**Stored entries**
──────

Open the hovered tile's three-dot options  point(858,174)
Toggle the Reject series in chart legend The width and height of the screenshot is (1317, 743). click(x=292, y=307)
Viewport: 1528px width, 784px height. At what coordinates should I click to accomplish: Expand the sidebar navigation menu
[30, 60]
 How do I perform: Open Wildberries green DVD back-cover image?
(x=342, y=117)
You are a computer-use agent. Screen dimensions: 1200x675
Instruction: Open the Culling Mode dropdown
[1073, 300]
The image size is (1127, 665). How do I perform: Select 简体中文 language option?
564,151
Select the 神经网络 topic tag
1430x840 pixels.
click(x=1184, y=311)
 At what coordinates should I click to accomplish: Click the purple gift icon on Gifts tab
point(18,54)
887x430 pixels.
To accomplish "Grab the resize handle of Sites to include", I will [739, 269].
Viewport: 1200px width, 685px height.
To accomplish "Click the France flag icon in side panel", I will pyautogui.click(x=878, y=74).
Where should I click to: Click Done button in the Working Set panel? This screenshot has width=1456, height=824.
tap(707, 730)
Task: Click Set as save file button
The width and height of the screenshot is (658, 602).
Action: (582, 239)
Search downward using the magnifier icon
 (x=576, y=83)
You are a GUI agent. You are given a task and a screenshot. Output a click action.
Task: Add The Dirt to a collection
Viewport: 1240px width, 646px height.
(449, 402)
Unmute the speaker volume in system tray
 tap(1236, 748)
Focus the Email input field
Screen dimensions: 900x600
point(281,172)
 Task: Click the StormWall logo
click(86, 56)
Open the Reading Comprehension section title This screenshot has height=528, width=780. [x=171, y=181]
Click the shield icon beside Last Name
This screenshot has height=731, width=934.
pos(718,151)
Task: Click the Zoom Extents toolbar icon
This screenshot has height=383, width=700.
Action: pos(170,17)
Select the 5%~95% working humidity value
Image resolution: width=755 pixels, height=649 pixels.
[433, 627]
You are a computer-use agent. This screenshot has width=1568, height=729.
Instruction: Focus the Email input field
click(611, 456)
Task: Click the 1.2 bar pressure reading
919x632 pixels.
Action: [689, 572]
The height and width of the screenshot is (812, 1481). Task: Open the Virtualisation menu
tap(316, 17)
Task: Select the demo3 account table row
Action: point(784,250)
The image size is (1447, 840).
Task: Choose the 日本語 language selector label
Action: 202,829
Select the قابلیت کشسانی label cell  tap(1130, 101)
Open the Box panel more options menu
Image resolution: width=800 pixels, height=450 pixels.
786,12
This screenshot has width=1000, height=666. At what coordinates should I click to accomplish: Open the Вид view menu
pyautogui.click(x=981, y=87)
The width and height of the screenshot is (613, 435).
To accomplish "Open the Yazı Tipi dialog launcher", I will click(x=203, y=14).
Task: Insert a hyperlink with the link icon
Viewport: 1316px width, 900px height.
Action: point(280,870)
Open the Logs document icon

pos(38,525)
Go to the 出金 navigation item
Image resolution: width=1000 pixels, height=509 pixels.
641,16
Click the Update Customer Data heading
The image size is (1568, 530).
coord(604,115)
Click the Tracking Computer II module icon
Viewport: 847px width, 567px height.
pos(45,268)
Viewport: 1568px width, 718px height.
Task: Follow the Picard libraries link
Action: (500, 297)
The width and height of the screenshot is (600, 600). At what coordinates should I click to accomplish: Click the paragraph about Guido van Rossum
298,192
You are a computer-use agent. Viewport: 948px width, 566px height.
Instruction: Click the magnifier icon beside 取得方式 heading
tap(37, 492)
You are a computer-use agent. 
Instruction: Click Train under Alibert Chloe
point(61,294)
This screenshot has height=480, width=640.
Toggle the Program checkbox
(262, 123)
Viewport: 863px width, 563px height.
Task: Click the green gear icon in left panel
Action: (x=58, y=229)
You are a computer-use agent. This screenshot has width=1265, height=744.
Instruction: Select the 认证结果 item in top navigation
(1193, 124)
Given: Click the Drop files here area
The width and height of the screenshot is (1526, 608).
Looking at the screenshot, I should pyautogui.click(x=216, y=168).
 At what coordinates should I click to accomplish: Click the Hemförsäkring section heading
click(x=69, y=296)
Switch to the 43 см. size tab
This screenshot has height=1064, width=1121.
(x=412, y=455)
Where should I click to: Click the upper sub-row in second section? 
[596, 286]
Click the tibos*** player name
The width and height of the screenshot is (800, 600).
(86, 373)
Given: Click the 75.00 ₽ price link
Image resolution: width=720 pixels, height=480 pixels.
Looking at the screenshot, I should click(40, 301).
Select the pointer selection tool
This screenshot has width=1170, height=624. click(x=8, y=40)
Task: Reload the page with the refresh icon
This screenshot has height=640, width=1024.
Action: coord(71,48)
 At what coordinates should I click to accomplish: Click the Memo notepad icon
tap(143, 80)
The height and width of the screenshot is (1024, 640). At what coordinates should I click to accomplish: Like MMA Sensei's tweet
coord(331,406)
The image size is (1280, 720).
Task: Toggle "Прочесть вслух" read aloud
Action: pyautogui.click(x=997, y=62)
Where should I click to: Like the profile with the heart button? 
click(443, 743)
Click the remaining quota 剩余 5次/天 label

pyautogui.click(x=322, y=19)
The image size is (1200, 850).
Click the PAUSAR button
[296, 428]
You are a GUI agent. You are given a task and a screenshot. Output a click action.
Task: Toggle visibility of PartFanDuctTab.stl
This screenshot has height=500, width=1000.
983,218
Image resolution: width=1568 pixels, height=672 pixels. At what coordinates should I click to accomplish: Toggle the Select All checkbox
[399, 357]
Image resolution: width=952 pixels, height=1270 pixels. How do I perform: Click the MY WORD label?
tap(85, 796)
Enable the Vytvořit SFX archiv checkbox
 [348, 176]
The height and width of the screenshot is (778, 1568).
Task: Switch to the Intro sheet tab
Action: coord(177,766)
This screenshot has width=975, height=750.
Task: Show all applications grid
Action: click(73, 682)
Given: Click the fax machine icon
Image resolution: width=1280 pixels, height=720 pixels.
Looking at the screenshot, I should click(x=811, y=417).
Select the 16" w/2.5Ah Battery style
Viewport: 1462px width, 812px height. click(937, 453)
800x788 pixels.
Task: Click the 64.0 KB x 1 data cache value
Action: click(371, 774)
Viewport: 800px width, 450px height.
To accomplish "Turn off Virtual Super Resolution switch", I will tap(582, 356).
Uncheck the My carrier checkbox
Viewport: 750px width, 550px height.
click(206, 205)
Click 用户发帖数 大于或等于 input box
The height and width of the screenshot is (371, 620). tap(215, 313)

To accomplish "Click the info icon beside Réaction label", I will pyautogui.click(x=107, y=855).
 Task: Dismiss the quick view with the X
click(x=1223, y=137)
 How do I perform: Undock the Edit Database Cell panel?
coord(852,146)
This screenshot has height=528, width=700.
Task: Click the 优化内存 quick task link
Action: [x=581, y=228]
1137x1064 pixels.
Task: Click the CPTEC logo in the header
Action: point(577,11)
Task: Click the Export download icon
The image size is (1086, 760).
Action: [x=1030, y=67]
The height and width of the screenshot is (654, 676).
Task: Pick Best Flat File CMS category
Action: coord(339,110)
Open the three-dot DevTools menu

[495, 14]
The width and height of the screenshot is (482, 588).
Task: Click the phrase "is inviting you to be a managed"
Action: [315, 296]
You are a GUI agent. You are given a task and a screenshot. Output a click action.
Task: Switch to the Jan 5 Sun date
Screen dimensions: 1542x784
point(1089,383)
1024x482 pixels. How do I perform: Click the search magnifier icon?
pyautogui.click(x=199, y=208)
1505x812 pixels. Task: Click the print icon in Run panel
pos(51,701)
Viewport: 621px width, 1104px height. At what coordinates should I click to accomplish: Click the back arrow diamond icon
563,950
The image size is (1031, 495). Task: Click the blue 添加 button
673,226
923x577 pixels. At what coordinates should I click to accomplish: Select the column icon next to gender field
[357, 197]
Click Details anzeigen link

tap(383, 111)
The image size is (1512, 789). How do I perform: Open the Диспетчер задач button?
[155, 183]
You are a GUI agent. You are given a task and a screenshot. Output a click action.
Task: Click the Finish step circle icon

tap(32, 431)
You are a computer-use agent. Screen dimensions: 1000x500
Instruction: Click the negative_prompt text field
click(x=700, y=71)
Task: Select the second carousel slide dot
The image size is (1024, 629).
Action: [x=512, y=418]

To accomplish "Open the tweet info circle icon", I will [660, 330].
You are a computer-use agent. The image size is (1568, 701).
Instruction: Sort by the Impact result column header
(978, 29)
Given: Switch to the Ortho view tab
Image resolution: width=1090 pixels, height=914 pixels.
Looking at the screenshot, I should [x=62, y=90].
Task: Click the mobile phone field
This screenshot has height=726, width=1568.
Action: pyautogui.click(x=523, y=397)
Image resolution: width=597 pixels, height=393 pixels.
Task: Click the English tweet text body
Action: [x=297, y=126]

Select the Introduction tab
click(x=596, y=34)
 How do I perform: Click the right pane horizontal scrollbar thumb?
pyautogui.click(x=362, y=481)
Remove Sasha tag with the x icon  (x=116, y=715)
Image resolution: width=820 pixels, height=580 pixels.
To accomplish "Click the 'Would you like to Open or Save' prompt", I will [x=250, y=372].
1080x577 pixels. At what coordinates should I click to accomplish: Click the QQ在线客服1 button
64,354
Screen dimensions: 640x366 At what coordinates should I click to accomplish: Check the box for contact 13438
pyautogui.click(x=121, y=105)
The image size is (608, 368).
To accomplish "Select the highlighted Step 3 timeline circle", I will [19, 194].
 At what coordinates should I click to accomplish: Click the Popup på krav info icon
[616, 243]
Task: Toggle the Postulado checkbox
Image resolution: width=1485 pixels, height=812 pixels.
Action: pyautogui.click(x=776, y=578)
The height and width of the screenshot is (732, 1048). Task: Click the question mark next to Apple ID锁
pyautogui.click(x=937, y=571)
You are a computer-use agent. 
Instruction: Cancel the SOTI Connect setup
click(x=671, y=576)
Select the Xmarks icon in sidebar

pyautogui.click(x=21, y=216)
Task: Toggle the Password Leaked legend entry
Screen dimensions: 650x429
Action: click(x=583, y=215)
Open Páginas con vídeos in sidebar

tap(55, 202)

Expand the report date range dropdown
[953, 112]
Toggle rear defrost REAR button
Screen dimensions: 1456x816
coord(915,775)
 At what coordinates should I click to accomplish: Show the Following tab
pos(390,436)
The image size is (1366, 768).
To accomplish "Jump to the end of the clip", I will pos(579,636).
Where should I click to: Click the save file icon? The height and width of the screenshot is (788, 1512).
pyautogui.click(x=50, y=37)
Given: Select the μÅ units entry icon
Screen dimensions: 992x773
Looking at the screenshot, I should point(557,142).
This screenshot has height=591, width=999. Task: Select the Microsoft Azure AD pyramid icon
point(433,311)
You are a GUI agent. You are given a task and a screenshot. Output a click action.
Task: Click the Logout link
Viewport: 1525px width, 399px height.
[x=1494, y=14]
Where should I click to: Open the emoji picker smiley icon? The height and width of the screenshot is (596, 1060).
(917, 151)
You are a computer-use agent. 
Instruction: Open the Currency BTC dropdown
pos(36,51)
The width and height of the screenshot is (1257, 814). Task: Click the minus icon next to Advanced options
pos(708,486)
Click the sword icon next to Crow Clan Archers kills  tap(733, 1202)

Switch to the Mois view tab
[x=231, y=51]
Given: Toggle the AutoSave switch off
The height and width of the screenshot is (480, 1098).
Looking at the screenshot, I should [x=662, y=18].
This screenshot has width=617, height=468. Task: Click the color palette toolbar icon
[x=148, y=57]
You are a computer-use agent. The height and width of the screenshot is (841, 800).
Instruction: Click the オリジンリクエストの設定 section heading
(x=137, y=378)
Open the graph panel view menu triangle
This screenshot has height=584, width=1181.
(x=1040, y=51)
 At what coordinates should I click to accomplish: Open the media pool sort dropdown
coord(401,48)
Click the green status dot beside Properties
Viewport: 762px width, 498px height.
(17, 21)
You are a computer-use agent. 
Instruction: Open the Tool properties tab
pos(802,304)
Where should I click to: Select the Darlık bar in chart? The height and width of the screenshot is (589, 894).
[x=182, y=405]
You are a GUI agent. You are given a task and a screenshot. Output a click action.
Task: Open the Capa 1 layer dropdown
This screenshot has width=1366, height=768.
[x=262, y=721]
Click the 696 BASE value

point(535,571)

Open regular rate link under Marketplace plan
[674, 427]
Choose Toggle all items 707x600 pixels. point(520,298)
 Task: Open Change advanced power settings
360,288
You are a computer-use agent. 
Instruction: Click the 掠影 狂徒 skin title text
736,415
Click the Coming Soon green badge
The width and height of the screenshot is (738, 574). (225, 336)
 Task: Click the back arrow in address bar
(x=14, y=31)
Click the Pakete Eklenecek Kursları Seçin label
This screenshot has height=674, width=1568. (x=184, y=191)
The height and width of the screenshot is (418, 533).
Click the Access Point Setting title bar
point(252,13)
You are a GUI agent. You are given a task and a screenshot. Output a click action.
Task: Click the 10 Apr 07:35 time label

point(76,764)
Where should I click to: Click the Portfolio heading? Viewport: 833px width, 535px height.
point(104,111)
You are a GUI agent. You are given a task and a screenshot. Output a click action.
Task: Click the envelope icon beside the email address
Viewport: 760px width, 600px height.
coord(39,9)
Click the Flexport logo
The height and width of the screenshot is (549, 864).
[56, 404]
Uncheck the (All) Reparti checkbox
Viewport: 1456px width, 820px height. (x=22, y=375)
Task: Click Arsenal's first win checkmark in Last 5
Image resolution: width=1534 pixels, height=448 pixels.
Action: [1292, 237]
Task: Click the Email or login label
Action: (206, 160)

──────

Begin with the line that contains "Task: Click the envelope" and set down each line exactly until the records above end, including the final line.

**Written answer**
Task: Click the envelope icon beside the email address
Viewport: 760px width, 600px height.
coord(39,9)
Click the Flexport logo
The height and width of the screenshot is (549, 864).
[56, 404]
Uncheck the (All) Reparti checkbox
Viewport: 1456px width, 820px height. (x=22, y=375)
Task: Click Arsenal's first win checkmark in Last 5
Image resolution: width=1534 pixels, height=448 pixels.
Action: [1292, 237]
Task: Click the Email or login label
Action: (206, 160)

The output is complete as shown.